- EXCERPT TO READ
= Beginning of Section =
- Born: 1957 (age 68–69)
- Education: University of California, Berkeley
- Occupations: Journalist, author
- Notable work: Divided Lives: The Public and Private Struggles of 3 Accomplished Women
- Spouse: Bob Woodward ​(m. 1989)​
- Children: 1

= Elsa Walsh =

American journalist and author

Elsa Walsh (born 1957) is an American journalist and author. In 1989 she was a finalist for the Pulitzer Prize, and she released her book Divided Lives: The Public and Private Struggles of 3 Accomplished Women in 1995. Walsh has worked for both The Washington Post and The New Yorker.

==Early life==
Elsa Walsh grew up in an Irish-Catholic family with five siblings. She is a graduate of the University of California, Berkeley, where she was elected to Phi Beta Kappa, and began her career as a journalist in 1980.

==Career==
Walsh has worked as a staff reporter for The Washington Post. In 1989 she and her fellow reporter Benjamin Weiser were finalists for the Pulitzer prize for their 1988 "series about how court secrecy procedures have created a system of private justice within the public courts," according to the prize committee. The four-article series investigated the role of judges in hiding important safety information from the public through approving confidentiality agreements and sealing court records.

In 1995 she published her book Divided Lives: The Public and Private Struggles of 3 Accomplished Women, in which she interviewed three women regarding their "experiences juggling marriage and a career". The women interviewed for the book were 60 Minutes reporter Meredith Vieira, orchestra conductor Rachael Worby, and breast surgeon Alison Estabrook; Walsh also interviewed members of the women's families as well as their work peers. She later became a staff writer for The New Yorker, where her work included political reporting in the US as well as profiles on figures such as Saudi Prince Bandar, Ted Kennedy, Tipper Gore, and Harry Reid. She has also appeared on political talk shows such as Hardball with Chris Matthews. Walsh is also an editor on the books of Bob Woodward, her husband.

==Personal life==
Walsh is married to The Washington Post journalist Bob Woodward. The two met at the Post, and wed in 1989. The two of them were featured in the 2020 book What Makes a Marriage Last: 40 Celebrated Couples Share with Us the Secrets to a Happy Life by Phil Donahue and Marlo Thomas. Walsh has also appeared on the television series Barefoot Contessa, as a guide to host Ina Garten on a trip to Washington, DC. Walsh has one daughter and a stepdaughter.
= End of Section =
- INSTRUCTIONS
(1) Copy from the Elsa Walsh article the passage starting with "In 1995 she" and going on through "Woodward, her husband.".
(2) Decide whether each statement agrees with the Elsa Walsh article, answering yes or no and quoting the words that settle it: (a) Walsh graduated from the University of California, Berkeley. (b) The series that made Walsh a Pulitzer finalist had six articles. (c) Walsh and Bob Woodward met at The New Yorker.

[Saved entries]
= Beginning of Section =
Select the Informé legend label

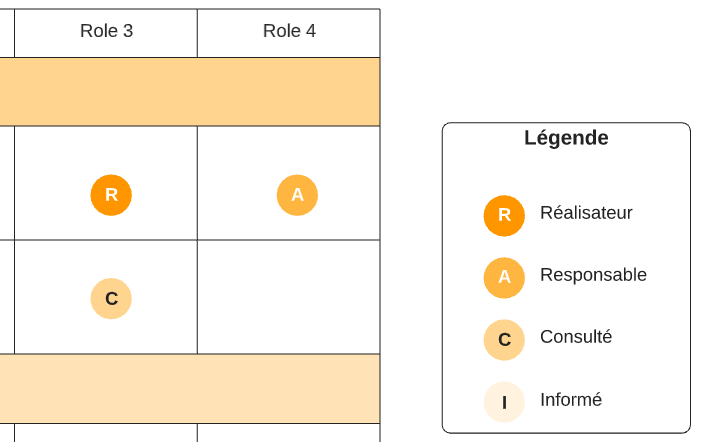(571, 400)
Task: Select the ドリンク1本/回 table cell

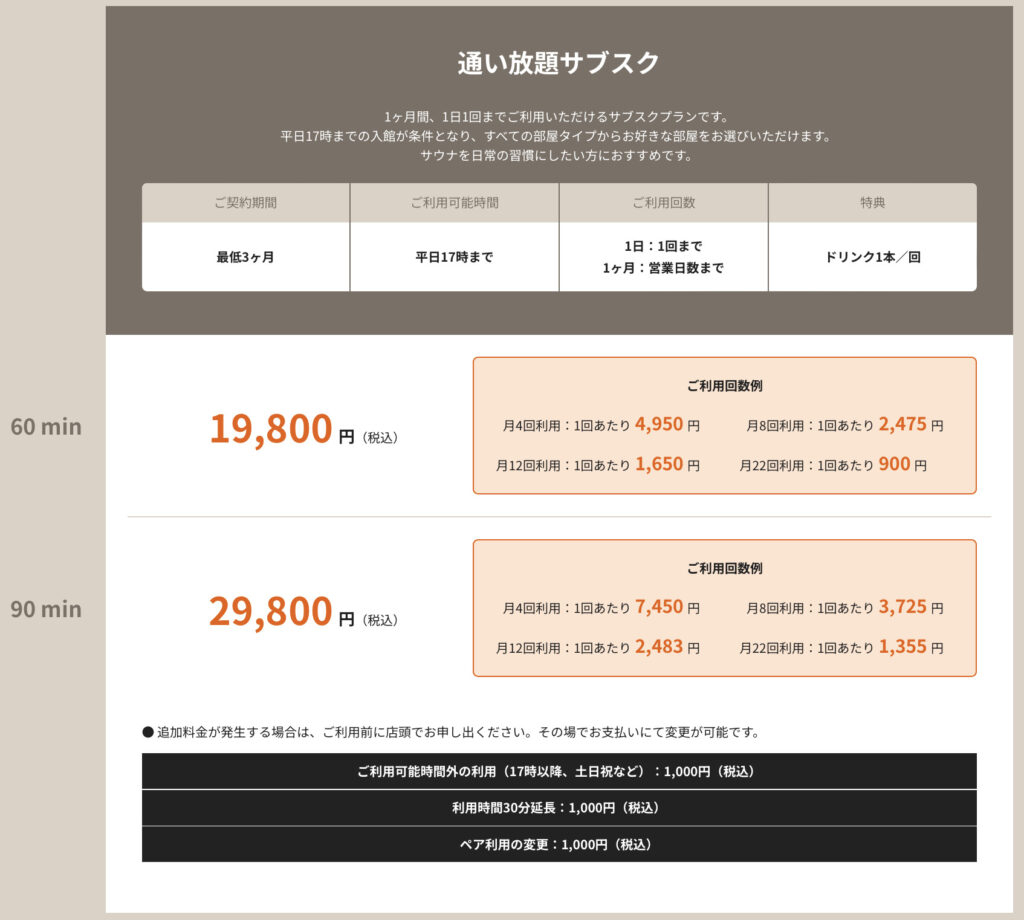Action: pos(872,257)
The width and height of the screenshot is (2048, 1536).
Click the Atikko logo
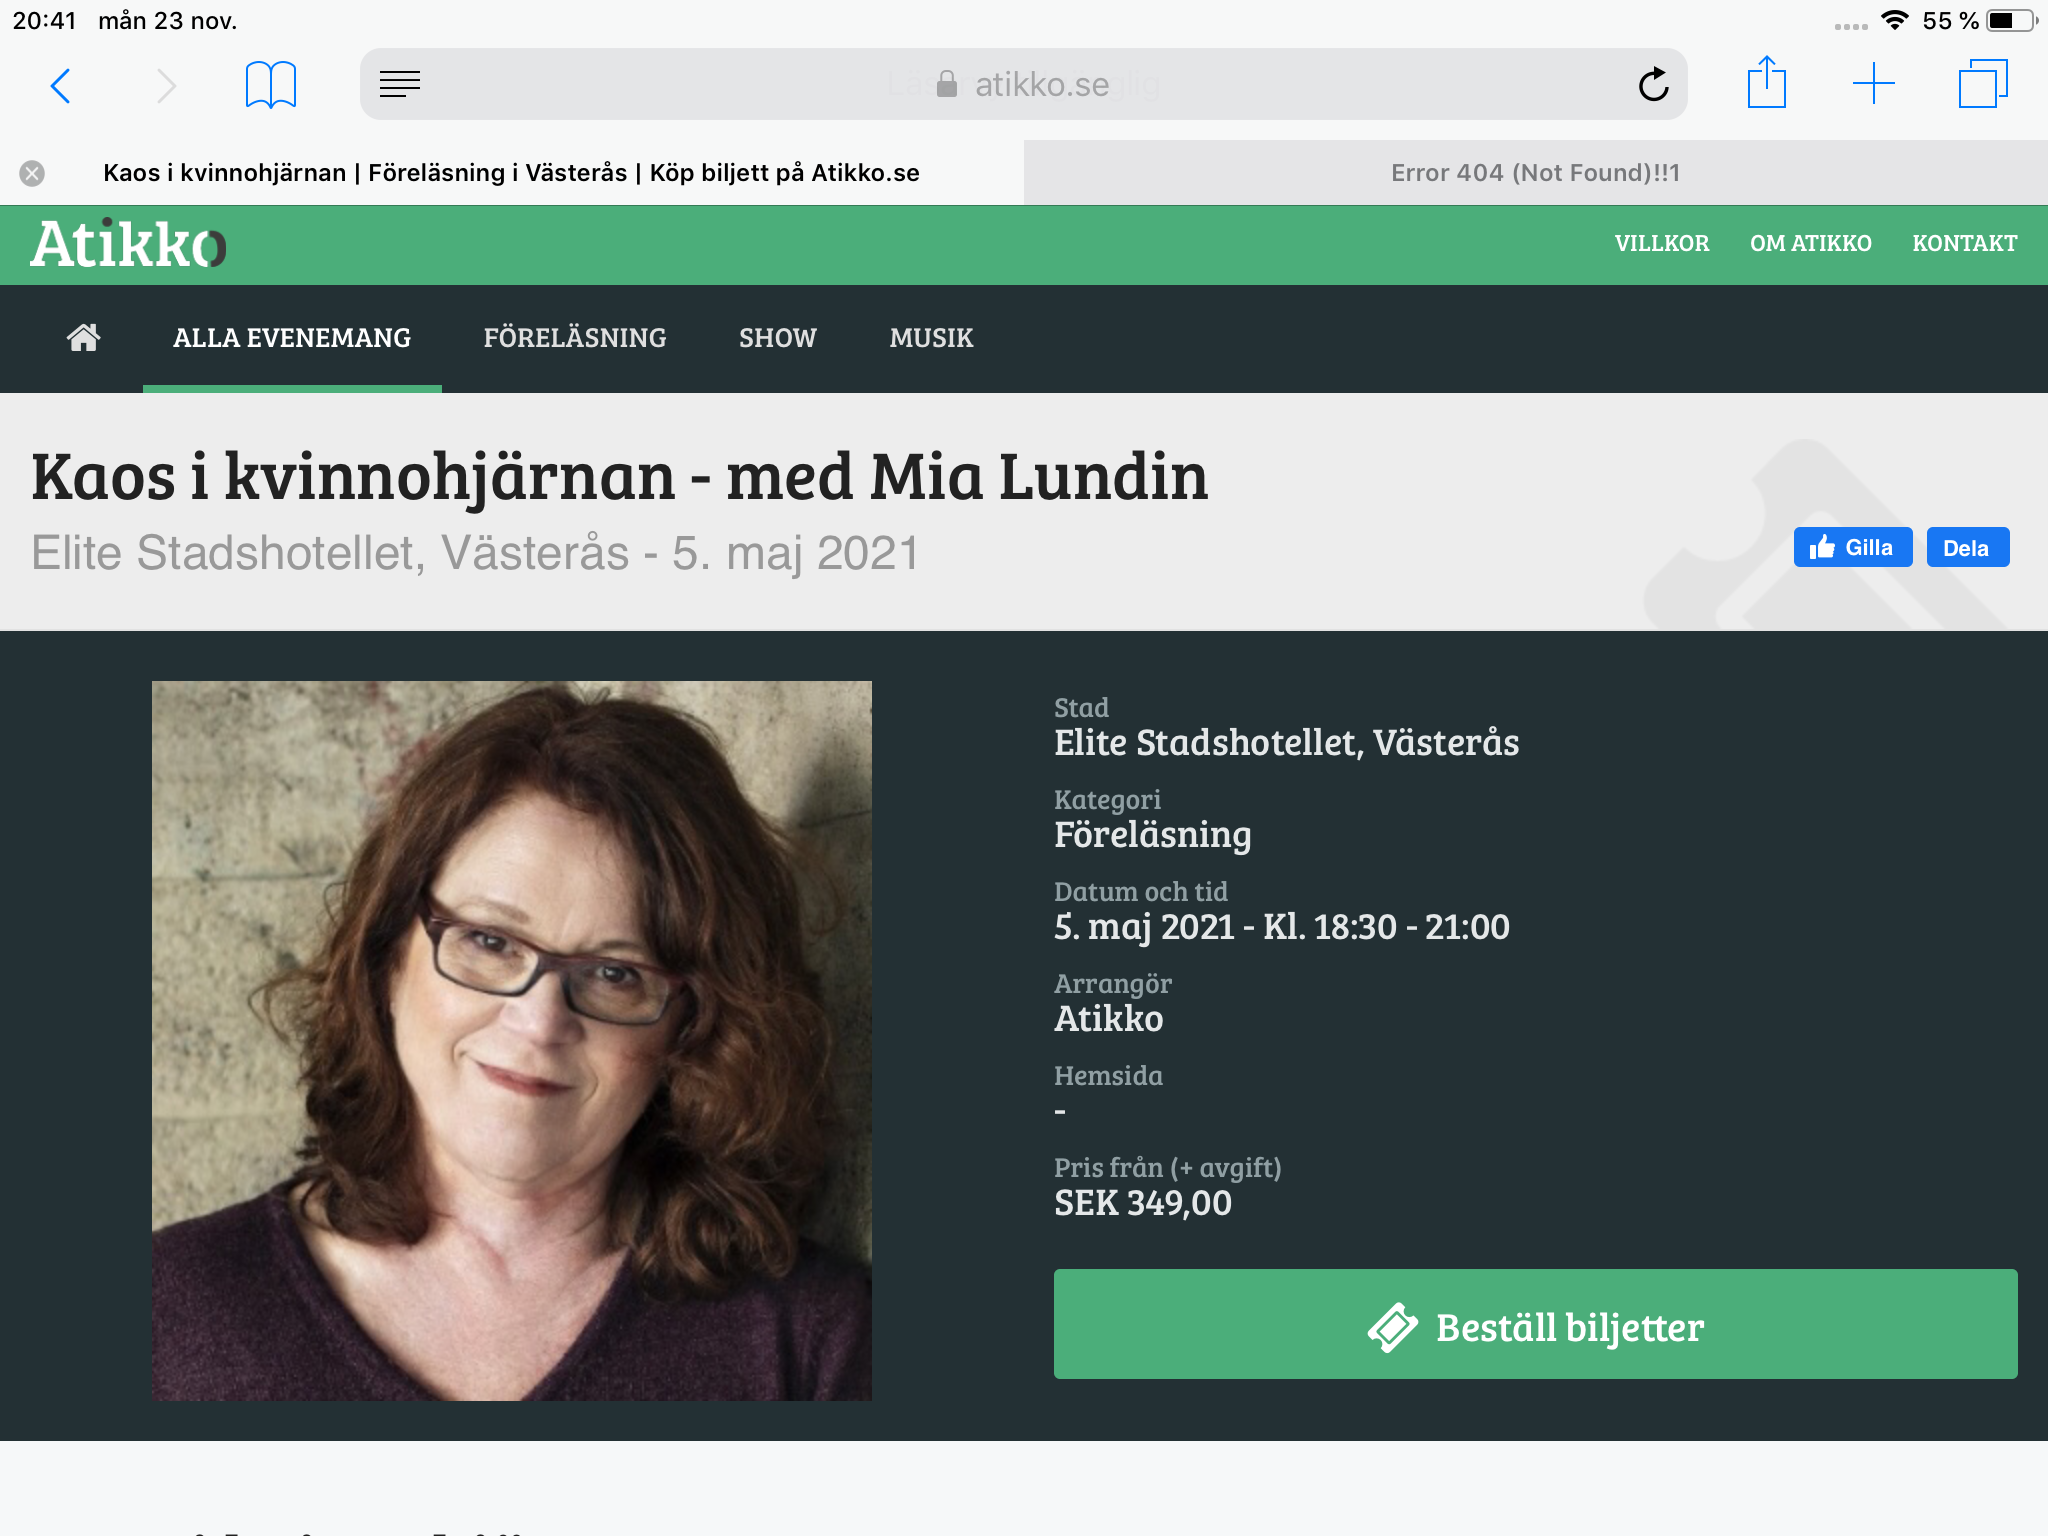(x=128, y=245)
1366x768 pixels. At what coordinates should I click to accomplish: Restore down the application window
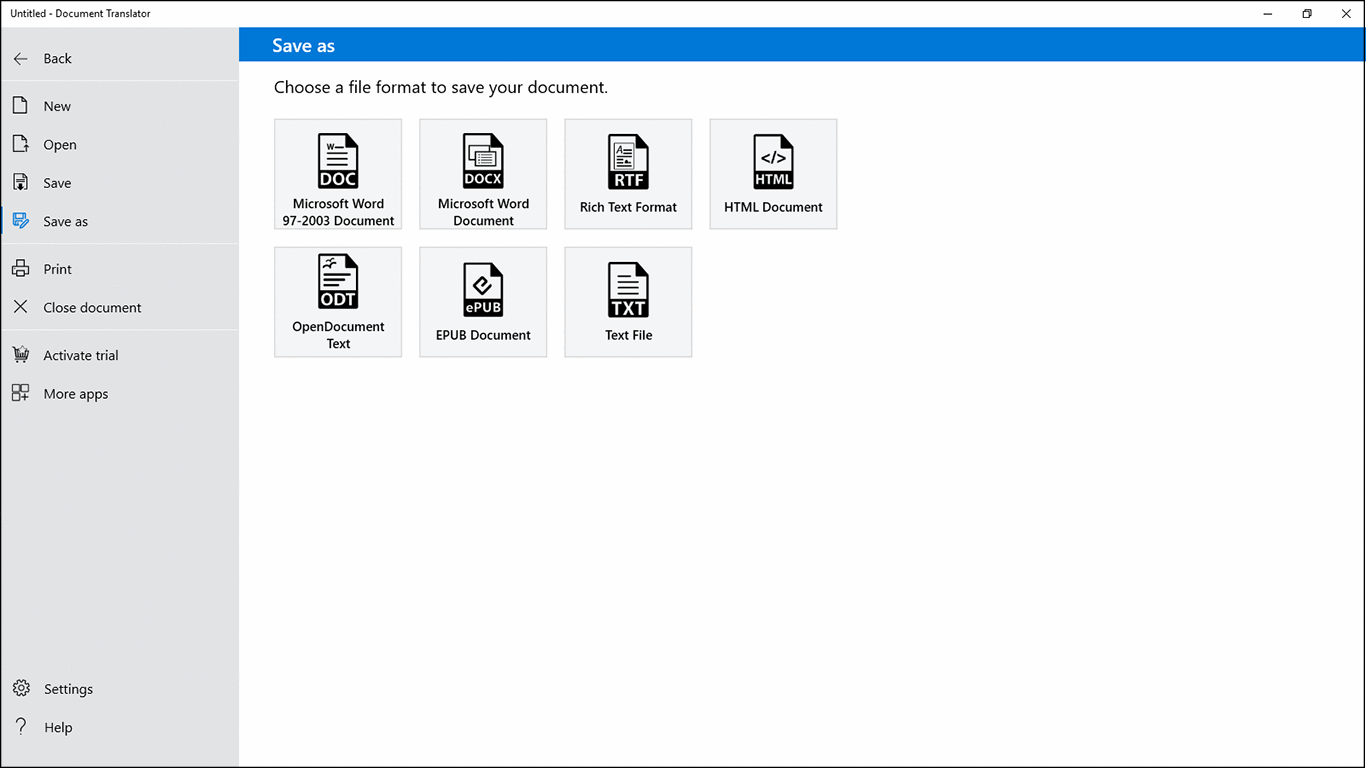click(x=1306, y=13)
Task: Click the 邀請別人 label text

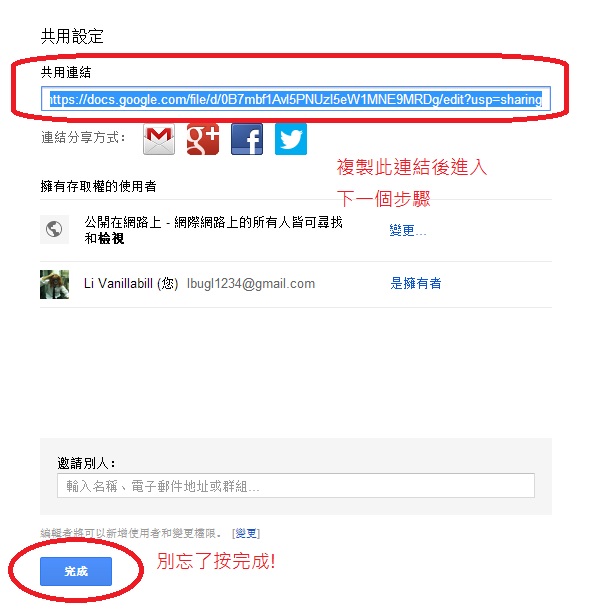Action: click(x=86, y=463)
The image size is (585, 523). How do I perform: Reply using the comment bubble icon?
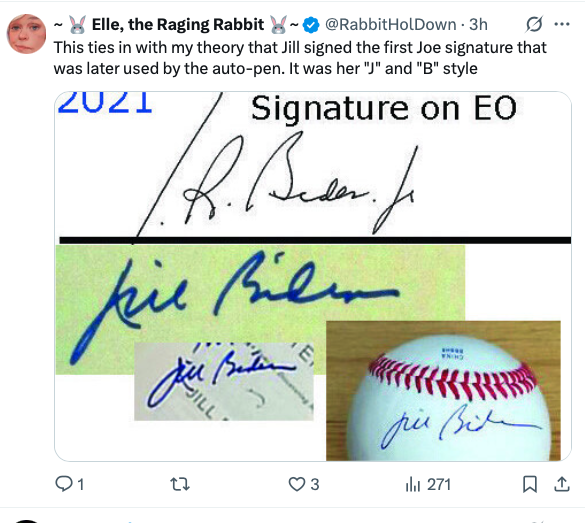pos(64,484)
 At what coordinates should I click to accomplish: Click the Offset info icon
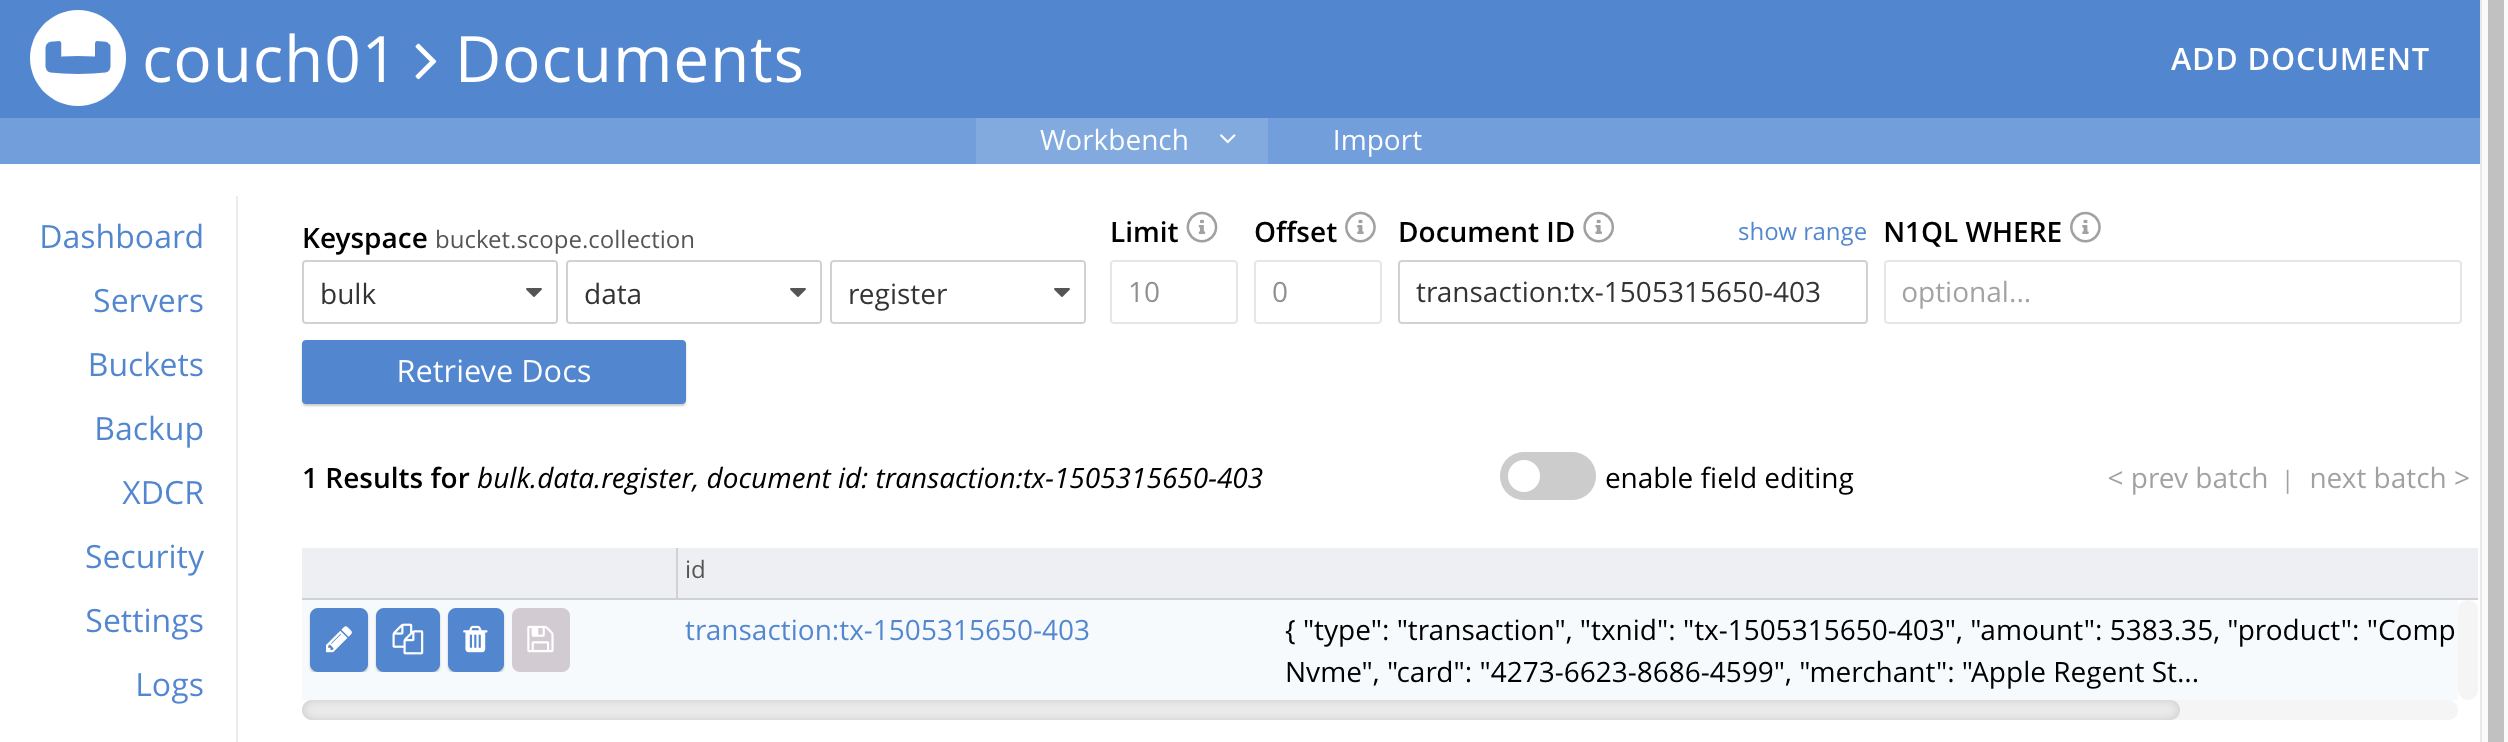pos(1360,228)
= End of Section =
- SET OF ANSWERS
(1)
In 1995 she published her book Divided Lives: The Public and Private Struggles of 3 Accomplished Women, in which she interviewed three women regarding their "experiences juggling marriage and a career". The women interviewed for the book were 60 Minutes reporter Meredith Vieira, orchestra conductor Rachael Worby, and breast surgeon Alison Estabrook; Walsh also interviewed members of the women's families as well as their work peers. She later became a staff writer for The New Yorker, where her work included political reporting in the US as well as profiles on figures such as Saudi Prince Bandar, Ted Kennedy, Tipper Gore, and Harry Reid. She has also appeared on political talk shows such as Hardball with Chris Matthews. Walsh is also an editor on the books of Bob Woodward, her husband.

(2)
(a) Yes: "She is a graduate of the University of California, Berkeley"
(b) No: "The four-article series"
(c) No: "The two met at the Post"